Philippe Curval, billet du 9 décembre 2010

par ailleurs :

Je me demande si ce n'est pas ainsi que Peter Watts a éjaculé son Starfish. Comme il l'annonce dans ses remerciements : « J'ai assemblé tous ces mots moi-même. En exploitant toutefois sans vergogne le maximum de monde possible pour les assembler correctement. ». Au cours de la rédaction, il a dû en effacer quelques-uns par inadvertance. Non que je veuille dire par là que Watts n'est pas un écrivain intéressant. C'est une sorte de Van Vogt contemporain dont l'imagination va si vite qu'il ne peut l'endiguer, si bien que le lecteur sort tout ahuri de ses romans, en se demandant quel en était exactement le propos. Mais vraiment heureux d'avoir passé un aussi bon moment.

L'essentiel de l'action se situe autour de la faille Juan de Fuca, à trois mille mètres au fond de l'océan. Grâce à la géothermie sous-marine, les problèmes d'approvisionnement des terriens en énergie sont résolus. Mais en attendant d'automatiser la gestion des “fumeurs”, ceux-ci sont exploités par des humains.

Parce qu'il est difficile de trouver des volontaires, l'Autorité du Réseau Électrique choisit les “rifteurs” parmi les déviants sexuels, les brutes inguérissables, les pervers polymorphes et autres agités du bocal. On équipe un de leurs poumons en branchies artificielles, capables de les faire respirer dans l'eau sous haute pression, comme les poissons des profondeurs. Protégés par des calottes oculaires, ils vaquent à leurs occupations au milieu de monstres marins voraces et rigolos, dont l'organisme est fragile comme du cristal. Watts se donne du plaisir à les décrire et nous en profitons par la même occasion. Que font exactement ces damnés de l'océan ? On n'en saura pas grand-chose. Car l'essentiel n'est pas là. Starfish est d'abord le grand livre de la paranoïa.

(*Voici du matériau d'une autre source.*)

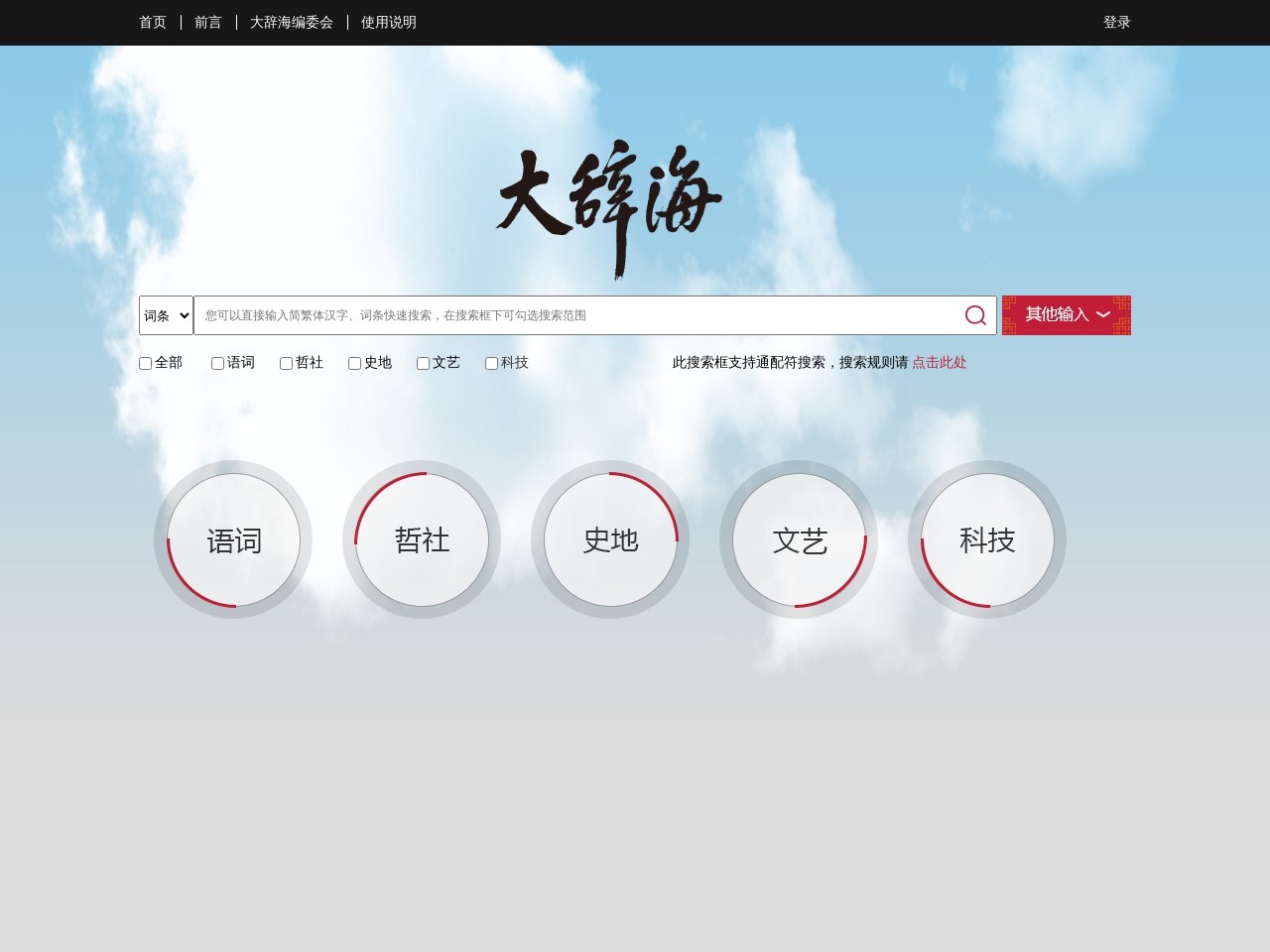Open the 词条 search type dropdown
This screenshot has width=1270, height=952.
165,314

Quel est le secret de Lennie Clarke qui s'impose en leader de l'équipage du Beebe, leur module d'habitation ? Vous le devinerez peut-être à la fin du roman. Ce qui importe ce sont les rapports passionnels qui se développent sous pression entre les personnages. Dialogues interminables, actes diaboliques, disparitions énigmatiques ponctuent ce huis clos infernal.

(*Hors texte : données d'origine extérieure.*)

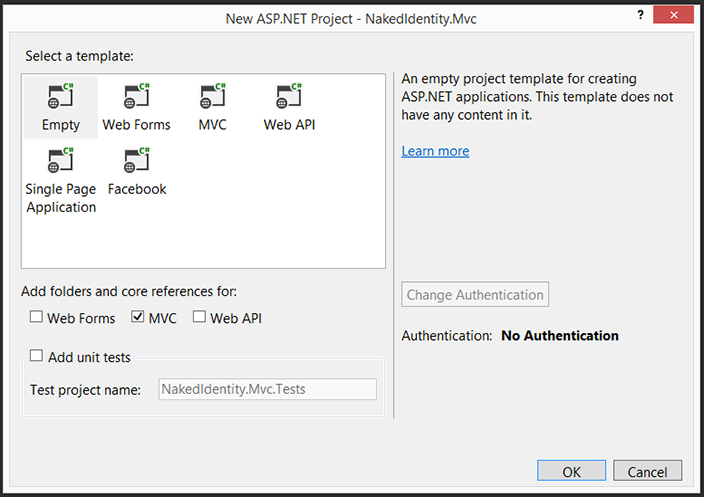Click the No Authentication status text

(x=560, y=336)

Mais, comme si ce tour de force sur deux cents pages ne suffisait pas, Watts va faire peser d'autres menaces sur ces malheureux. Car, à la surface, du côté des “sécheurs”, l'internet est contaminé. Ce qui rend difficile le contrôle des “rifteurs”. Des gels intelligents, comparés à des “fromages de tête”, sont chargés de restaurer le réseau. Gels qui n'ont qu'une liberté, choisir le plus simple par rapport au trop compliqué. Et comme la gestion du personnel des centrales sous-marines n'est pas exempte de problèmes insolubles, le plus simple n'est pas nécessairement en faveur des damnés de l'océan.

Vous l'aurez compris, Starfish n'est pas un roman de tout repos. Il n'est pas indiqué de le lire lentement, en espérant tout assimiler. Je recommande au contraire de le dévorer à raison de soixante pages par heure minimum pour que ce patchwork délirant se colle à la mémoire. Ceux qui aiment vraiment la Science-Fiction en tireront une bonne dose de dopamine, l'élixir du bonheur. Peter Watts trace son sillon romanesque en motoculteur de la modernité, sans se soucier des mauvaises herbes.